(Data records)
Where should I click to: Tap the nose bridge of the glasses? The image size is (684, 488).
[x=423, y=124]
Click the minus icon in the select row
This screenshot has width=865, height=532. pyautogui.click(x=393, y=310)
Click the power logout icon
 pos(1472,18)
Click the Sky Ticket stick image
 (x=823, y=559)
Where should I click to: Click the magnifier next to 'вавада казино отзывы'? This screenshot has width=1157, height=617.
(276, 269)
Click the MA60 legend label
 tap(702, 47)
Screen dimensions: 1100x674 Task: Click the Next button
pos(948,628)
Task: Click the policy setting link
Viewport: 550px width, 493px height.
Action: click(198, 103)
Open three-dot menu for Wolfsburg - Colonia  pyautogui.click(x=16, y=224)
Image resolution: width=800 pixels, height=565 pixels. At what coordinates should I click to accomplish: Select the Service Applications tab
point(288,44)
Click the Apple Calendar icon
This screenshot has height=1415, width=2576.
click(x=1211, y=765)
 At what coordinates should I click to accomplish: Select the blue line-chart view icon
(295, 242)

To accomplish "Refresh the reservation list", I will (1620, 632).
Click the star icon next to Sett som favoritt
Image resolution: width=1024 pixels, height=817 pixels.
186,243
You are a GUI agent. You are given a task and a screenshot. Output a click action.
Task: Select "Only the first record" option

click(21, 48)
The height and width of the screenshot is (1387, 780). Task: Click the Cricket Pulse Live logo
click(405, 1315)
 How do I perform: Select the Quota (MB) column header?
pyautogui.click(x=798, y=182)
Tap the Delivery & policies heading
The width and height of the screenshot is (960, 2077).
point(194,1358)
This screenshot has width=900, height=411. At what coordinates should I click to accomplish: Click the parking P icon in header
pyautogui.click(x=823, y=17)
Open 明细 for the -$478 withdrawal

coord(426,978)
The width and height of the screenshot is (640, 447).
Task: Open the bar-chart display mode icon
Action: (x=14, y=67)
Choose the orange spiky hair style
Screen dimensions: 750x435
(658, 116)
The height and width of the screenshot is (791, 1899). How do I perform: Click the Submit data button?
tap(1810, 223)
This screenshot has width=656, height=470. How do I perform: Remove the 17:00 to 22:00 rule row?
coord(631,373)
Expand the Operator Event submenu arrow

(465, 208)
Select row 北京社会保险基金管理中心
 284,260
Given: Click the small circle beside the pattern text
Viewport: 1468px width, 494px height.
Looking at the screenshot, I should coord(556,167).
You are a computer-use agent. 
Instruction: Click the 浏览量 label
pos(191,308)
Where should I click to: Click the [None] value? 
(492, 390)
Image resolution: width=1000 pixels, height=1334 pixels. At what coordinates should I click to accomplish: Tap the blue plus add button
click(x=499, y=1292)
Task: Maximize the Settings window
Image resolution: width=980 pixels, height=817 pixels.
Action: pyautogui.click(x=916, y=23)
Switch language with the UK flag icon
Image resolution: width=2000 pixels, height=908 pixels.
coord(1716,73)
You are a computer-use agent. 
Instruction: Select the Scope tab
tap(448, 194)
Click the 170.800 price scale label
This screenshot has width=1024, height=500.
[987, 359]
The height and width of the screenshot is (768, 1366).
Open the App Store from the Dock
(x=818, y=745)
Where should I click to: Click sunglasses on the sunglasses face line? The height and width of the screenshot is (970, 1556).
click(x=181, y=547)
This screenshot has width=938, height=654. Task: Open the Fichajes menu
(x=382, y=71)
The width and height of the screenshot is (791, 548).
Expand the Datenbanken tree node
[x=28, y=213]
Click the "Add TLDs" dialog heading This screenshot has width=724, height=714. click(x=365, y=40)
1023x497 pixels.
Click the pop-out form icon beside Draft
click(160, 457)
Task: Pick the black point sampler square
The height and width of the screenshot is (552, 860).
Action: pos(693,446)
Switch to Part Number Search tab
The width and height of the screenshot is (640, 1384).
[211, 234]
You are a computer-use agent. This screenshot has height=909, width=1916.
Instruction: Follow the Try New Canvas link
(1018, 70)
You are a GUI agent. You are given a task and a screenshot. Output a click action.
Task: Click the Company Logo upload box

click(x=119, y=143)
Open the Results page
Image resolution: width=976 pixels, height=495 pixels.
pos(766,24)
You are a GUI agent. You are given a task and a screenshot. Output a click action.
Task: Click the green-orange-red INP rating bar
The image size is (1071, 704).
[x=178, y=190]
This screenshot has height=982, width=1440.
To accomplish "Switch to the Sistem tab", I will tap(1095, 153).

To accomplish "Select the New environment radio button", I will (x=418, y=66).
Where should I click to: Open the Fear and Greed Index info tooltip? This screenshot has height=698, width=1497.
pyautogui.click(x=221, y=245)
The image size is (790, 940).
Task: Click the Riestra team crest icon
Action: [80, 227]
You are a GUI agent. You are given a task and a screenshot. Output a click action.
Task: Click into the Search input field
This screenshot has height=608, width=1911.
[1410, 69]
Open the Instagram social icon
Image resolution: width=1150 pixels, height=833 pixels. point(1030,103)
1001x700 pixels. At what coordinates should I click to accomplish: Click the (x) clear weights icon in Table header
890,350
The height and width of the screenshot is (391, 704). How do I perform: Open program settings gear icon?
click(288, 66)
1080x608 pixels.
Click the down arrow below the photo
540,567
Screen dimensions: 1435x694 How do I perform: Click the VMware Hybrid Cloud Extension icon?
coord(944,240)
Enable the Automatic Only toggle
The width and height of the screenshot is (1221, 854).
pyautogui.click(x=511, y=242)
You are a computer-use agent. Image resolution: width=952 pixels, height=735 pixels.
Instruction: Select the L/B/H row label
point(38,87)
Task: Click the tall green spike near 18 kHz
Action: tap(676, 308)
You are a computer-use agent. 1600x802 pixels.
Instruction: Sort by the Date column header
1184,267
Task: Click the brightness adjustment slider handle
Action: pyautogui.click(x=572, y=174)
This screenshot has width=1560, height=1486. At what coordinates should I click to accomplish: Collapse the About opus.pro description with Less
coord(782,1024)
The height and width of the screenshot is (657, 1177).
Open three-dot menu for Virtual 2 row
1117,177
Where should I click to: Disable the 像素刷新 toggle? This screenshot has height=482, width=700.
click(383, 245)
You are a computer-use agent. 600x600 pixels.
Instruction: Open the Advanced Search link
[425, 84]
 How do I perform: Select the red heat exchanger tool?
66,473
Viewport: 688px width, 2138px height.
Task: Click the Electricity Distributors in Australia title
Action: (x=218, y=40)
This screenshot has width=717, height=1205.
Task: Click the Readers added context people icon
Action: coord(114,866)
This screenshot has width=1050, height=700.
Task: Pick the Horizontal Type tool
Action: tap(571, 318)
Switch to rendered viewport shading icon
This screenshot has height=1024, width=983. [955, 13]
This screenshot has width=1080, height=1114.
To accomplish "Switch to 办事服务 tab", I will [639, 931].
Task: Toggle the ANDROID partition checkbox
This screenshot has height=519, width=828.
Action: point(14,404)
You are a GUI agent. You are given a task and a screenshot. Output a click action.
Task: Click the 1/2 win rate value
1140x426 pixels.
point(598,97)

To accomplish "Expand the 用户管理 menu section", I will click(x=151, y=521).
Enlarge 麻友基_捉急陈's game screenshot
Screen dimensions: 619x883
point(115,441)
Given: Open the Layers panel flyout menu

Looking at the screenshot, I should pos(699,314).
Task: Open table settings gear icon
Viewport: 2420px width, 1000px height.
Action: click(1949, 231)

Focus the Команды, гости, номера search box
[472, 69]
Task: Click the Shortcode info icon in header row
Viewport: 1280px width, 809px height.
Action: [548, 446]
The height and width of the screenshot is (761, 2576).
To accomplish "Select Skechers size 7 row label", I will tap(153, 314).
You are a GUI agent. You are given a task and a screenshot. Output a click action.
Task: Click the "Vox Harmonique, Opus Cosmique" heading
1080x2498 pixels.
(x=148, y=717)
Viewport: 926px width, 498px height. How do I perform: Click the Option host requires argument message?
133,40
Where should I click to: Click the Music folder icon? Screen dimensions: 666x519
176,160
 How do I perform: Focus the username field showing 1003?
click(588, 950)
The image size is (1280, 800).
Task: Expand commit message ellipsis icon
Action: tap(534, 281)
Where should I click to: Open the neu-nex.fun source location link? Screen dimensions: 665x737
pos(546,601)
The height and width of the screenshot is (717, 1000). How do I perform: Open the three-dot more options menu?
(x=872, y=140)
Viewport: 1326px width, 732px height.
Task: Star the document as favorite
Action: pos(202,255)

### Work item
Scan the lines above for the word "orange", then copy each line that has it.

### Response to the task
Choose the orange spiky hair style
Task: Click the green-orange-red INP rating bar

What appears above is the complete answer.